_What you will do_: Please reproduce the lines from the one containing "Where should I" through the end of the data below exactly as they stand, and omit all pictures.

[Provided material Boundary: Start]

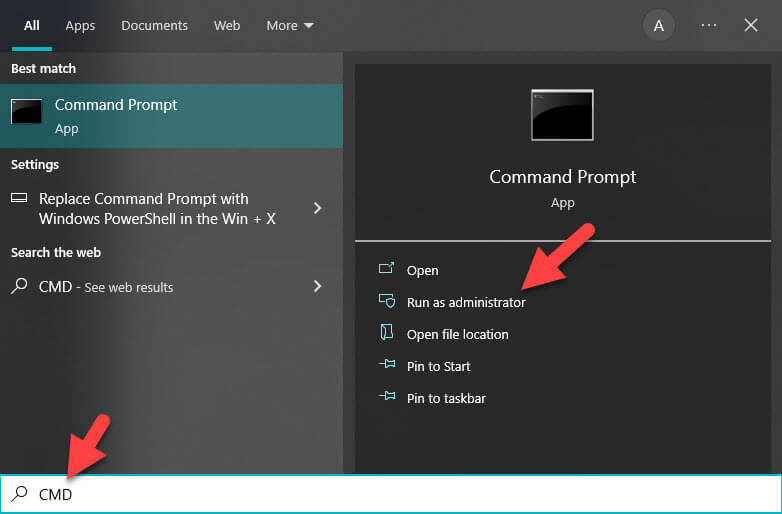Close the search panel with X
Screen dimensions: 782x514
click(x=751, y=26)
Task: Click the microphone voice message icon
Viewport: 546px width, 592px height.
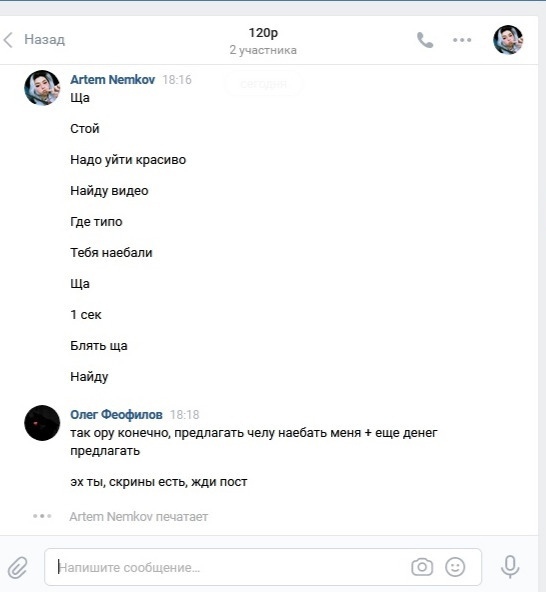Action: (510, 566)
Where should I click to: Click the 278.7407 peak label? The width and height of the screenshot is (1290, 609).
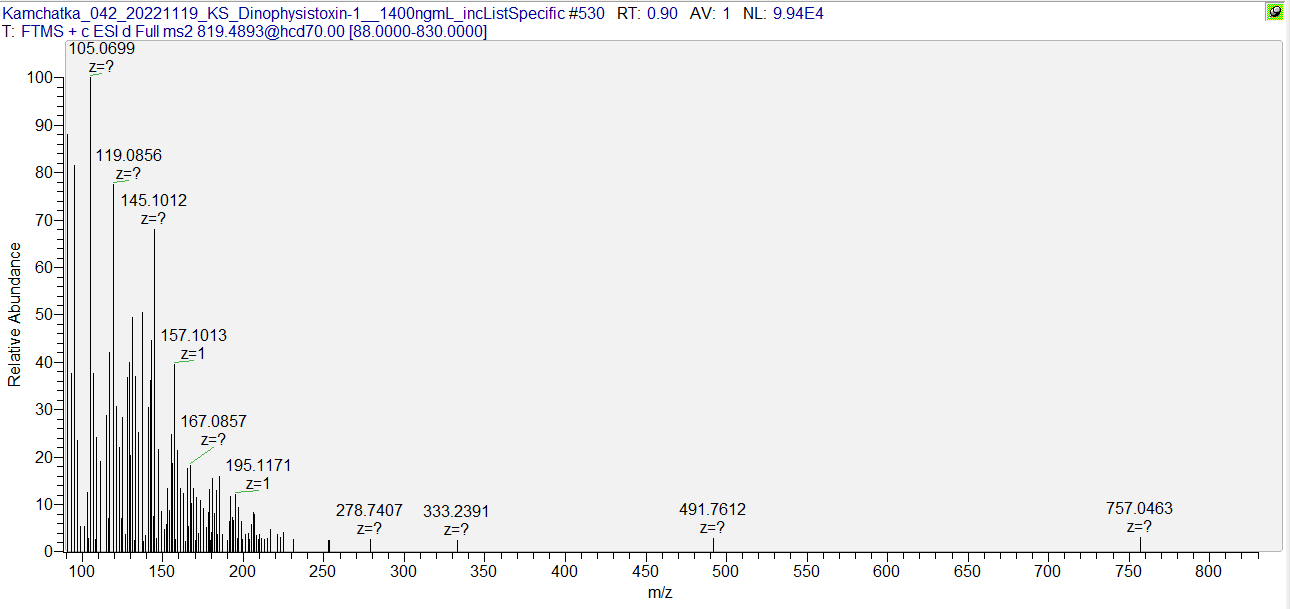coord(369,510)
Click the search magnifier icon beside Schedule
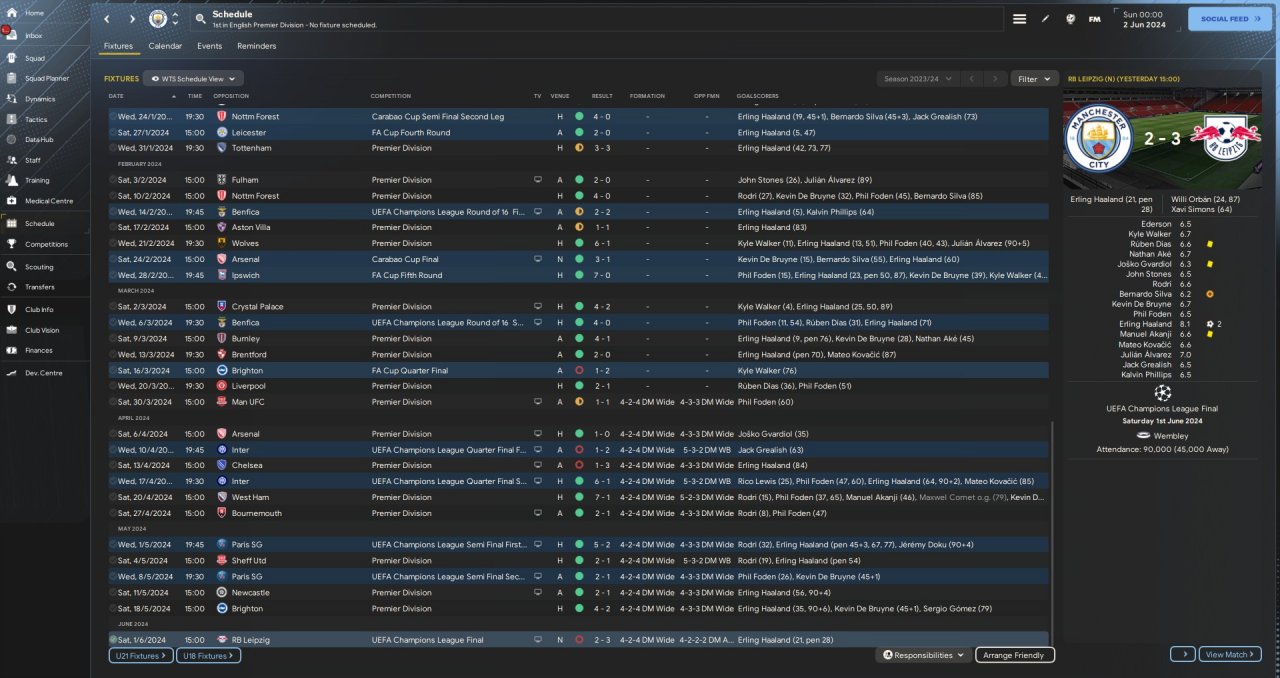Viewport: 1280px width, 678px height. 201,19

[Provided material Boundary: End]

_Task answer_:
Where should I click to: Click the 278.7407 peak label? The width and height of the screenshot is (1290, 609).
coord(369,510)
Click the search magnifier icon beside Schedule
Viewport: 1280px width, 678px height. 201,19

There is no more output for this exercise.